I have 2 postgres databases with same schema but in 2 different schemas. I am writing a python script with a goal to export data partially from one of the tables and import the result to the same table but in a different database (like select from A where f=123
). The schema is large (it has many columns of different types, some are allowed to be null, some aren't. There are date types and string fields which can contain sentences, pseudo-queries and file names) and there can be thousands of rows in a table.
I took approach of exporting the data from table to a csv file, then importing the data from a csv file to a second database table.
I use psycopg2
lib for working with Postgres in Python along with a csv
lib to read and write csv files.
I implemented the first version. The problem was that: Some columns in a row are empty, when I read the table data in python the empty fields have None
value when the field is allowed to be null
and where the field is not allowed to be null
the value is ""
empty string and when exported to csv all the values which are None
and ""
are inserted as empty strings in a csv file. As an example the row would look like this 1234,,,,,1,,
. And when I try to import the file to a postgres table all empty values in a csv are converted to null
and are tried to insert this way, but it failed because fields which can't be null
don't accept this value. Below you can see my code and after that code I pasted the improvement i did to avoid this problem.
import psycopg2
import csv
def export_table(filename, tablename):
conn = psycopg2.connect(....)
cur = conn.cursor()
cur.execute(f'SELECT * FROM {tablename} where f=123')
rows = cur.fetchall()
with open(filename, 'w', newline='') as csvfile:
writer = csv.writer(csvfile)
for row in rows:
writer.writerow(row)
cur.close()
conn.close()
def import_table(filename, tablename):
conn = psycopg2.connect(..second db data)
cur = conn.cursor()
with open(filename, 'r') as csvfile:
cur.copy_expert(
f"COPY {tablename} FROM STDIN WITH (FORMAT CSV)",
csvfile
)
conn.commit()
cur.close()
conn.close()
I tried to add csv.QUOTE_MINIMAL
, csv.QUOTE_NONNUMERIC
- they did not help me.
Because I was not able to import the data with this code, I tried to try one more thing.
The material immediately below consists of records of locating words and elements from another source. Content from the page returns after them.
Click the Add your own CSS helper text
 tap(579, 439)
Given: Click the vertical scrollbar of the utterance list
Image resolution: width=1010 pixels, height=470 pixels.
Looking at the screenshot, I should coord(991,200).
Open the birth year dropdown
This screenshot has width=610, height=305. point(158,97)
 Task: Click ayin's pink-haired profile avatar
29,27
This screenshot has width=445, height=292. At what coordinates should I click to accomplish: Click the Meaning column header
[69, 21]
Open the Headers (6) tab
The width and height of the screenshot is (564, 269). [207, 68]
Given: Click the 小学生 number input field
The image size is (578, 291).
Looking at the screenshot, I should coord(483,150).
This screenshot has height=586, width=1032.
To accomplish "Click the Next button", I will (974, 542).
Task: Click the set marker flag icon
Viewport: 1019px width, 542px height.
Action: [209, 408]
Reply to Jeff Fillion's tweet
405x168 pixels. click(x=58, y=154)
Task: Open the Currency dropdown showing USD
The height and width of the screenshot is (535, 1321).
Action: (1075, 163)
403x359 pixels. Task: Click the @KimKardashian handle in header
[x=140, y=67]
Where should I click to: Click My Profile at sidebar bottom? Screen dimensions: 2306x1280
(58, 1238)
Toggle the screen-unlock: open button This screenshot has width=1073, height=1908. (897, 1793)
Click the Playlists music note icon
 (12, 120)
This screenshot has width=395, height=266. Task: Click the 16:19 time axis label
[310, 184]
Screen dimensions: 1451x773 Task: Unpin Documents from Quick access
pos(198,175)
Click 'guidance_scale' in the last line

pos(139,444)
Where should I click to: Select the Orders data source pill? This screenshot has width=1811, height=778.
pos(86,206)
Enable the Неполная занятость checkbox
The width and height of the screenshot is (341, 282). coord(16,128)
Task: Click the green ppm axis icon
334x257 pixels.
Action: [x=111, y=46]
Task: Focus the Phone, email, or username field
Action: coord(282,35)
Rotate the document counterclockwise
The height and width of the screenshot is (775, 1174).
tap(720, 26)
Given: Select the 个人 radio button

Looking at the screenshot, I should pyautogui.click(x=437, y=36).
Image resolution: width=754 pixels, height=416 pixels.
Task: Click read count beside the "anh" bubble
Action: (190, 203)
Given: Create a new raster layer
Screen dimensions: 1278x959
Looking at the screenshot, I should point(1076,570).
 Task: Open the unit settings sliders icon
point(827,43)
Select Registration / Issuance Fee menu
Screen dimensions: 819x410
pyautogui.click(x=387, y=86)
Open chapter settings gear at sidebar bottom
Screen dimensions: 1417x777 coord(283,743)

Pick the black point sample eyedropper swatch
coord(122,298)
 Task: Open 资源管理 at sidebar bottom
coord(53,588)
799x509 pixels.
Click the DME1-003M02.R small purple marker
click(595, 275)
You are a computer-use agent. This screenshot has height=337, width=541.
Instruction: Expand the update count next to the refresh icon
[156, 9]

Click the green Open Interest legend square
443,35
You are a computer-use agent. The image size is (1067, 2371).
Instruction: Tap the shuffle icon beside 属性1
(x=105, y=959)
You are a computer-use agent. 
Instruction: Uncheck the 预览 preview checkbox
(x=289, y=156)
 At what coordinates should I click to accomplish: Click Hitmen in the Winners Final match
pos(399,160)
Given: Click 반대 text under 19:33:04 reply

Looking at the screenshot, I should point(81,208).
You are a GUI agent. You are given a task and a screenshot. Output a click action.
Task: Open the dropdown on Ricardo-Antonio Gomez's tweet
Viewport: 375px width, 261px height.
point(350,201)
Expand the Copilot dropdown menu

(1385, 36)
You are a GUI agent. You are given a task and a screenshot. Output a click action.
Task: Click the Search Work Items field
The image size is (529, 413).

I added a manual function for quoting:
def quote_field(field):
if isinstance(field, str):
if field == '':
return '""'
elif any(c in field for c in (',', '"', '\n')):
return '"' field.replace('"', '""') '"'
return field
And updated the import part this way:
with open(filename, 'w', newline='') as csvfile:
writer = csv.writer(csvfile, quoting=csv.QUOTE_NONE, quotechar='', escapechar='\\')
for row in rows:
writer.writerow([quote_field(field) for field in row])
I tried running the code, it pasting null values to a csv as ""
and None
values are placed in a csv as just empty fields. So a row in a csv would look like this 1234,,,"","",,,,,"",,,,,
and for some of the cases this would successfully work, the data was imported correctly. But sometimes for some reason the csv that is generated is not imported at all or just partially. To check it I tried to use DataGrip to import data from a csv file manually, for some data it was also importing it just partially (like 20 rows out of 1000) and for some data it was not importing at all. I checked the csv's for validity, they were valid.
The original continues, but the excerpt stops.